= EXTRAIT FOURNI =
● ● ● ●
Les travaux que je mène, et je dis je mène, mais c’est avec une superbe équipe de chercheurs qui proviennent soit d’autres domaines du droit, mais aussi de la sexologie, de la sociologie. Je pense que ce n’est pas un sujet qu’on peut aborder en ayant un seul filtre disciplinaire. Ça nous en prend plusieurs si on veut garder le moins d’angles morts possible.
Ce qu’on a fait, c’est qu’on a obtenu une petite subvention pour réunir plein de partenaires. Des représentantes d’organismes de femmes, des patientes partenaires, des infirmières, des sages-femmes, des médecins, des spécialistes, omnis. On a réussi à avoir tous ces gens-là dans une même pièce pendant toute une journée et on s’est dit : malgré la sensibilité du sujet, malgré les prises de positions parfois opposées qui peuvent être soulevées, sur quoi est-ce qu’on capable de trouver un terrain d’entente? Sur quoi est-ce qu’on est capable de se dire qu’il faudrait vraiment travailler ces aspects-là dans le futur? Et éventuellement, on a un projet qu’on espère qui sera financé où on vise à créer carrément un nouveau modèle théorique où on mélange à la fois la justice réparatrice, la prise de décisions partagée en médecine et les approches d’empowerment en sociologie, particulièrement en sociologie des femmes, pour essayer de créer quelque chose qui serait propre à l’étude des violences obstétricales et gynécologiques et qui nous permettrait d’aller chercher les points de convergence et de divergence dans les expériences et les perceptions à la fois des femmes, plus, plus, plus, victimes collatérales et autres, et des soignants aussi.
C’est certain que d’un point de vue strictement juridique – et il y a encore beaucoup de recherche qui doit être faite là-dessus, mais au même titre qu’on est en train de regarder pour créer des tribunaux qui sont spécialisés dans les violences sexuelles – je pense qu’il y aurait peut-être lieu dans le domaine médical de créer un cadre, une méthodologie propre à la santé reproductive des femmes et aux préjudices qui peuvent découler de ce type de violence-là certainement en matière civile, en matière déontologique. Ne serait-ce que la sensibilisation auprès des décideurs aussi, ce serait une avenue importante.
● ● ● ●
= DONNÉES DE RÉFÉRENCE =

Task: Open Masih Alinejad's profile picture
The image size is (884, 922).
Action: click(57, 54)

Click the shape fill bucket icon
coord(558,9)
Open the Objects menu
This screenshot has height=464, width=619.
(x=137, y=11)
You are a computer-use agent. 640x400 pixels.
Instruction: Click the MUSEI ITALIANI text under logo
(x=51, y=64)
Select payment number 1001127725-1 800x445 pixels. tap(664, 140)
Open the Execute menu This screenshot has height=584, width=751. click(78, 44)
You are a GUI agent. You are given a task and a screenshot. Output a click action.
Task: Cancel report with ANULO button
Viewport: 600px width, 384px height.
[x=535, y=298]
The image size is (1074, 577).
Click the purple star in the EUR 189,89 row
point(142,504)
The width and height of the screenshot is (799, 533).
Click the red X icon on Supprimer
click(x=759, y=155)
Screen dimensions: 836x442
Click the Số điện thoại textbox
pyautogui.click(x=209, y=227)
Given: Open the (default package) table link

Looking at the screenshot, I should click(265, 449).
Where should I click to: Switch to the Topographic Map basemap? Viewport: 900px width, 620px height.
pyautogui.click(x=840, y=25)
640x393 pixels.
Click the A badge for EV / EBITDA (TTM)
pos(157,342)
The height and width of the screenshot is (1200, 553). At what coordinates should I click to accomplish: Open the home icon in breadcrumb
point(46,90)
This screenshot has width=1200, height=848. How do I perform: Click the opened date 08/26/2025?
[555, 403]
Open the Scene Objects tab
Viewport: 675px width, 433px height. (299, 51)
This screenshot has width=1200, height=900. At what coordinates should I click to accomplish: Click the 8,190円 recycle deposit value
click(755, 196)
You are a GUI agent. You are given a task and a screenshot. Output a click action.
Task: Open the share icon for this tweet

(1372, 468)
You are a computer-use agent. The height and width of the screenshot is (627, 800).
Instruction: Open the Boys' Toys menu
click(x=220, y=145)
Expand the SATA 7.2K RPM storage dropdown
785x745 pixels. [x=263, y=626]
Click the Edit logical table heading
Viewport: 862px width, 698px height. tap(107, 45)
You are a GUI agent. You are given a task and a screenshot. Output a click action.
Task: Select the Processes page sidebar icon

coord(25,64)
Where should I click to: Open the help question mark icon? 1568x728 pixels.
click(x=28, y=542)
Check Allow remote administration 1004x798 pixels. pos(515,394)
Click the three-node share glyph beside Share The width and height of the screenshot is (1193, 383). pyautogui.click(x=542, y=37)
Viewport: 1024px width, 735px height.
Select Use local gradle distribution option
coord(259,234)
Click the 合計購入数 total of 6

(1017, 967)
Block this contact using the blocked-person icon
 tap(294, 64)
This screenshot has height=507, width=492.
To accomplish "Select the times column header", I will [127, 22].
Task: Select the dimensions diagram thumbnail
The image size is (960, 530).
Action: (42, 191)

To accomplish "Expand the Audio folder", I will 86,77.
● ● ● ●
= CONSIGNE =
Dans l'extrait sur les violences obstétricales et gynécologiques, reproduisez sans modification le passage qui s'ouvre sur les mots « C’est certain que » et s'achève sur « une avenue importante. ».

= RÉPONSE ATTENDUE =
C’est certain que d’un point de vue strictement juridique – et il y a encore beaucoup de recherche qui doit être faite là-dessus, mais au même titre qu’on est en train de regarder pour créer des tribunaux qui sont spécialisés dans les violences sexuelles – je pense qu’il y aurait peut-être lieu dans le domaine médical de créer un cadre, une méthodologie propre à la santé reproductive des femmes et aux préjudices qui peuvent découler de ce type de violence-là certainement en matière civile, en matière déontologique. Ne serait-ce que la sensibilisation auprès des décideurs aussi, ce serait une avenue importante.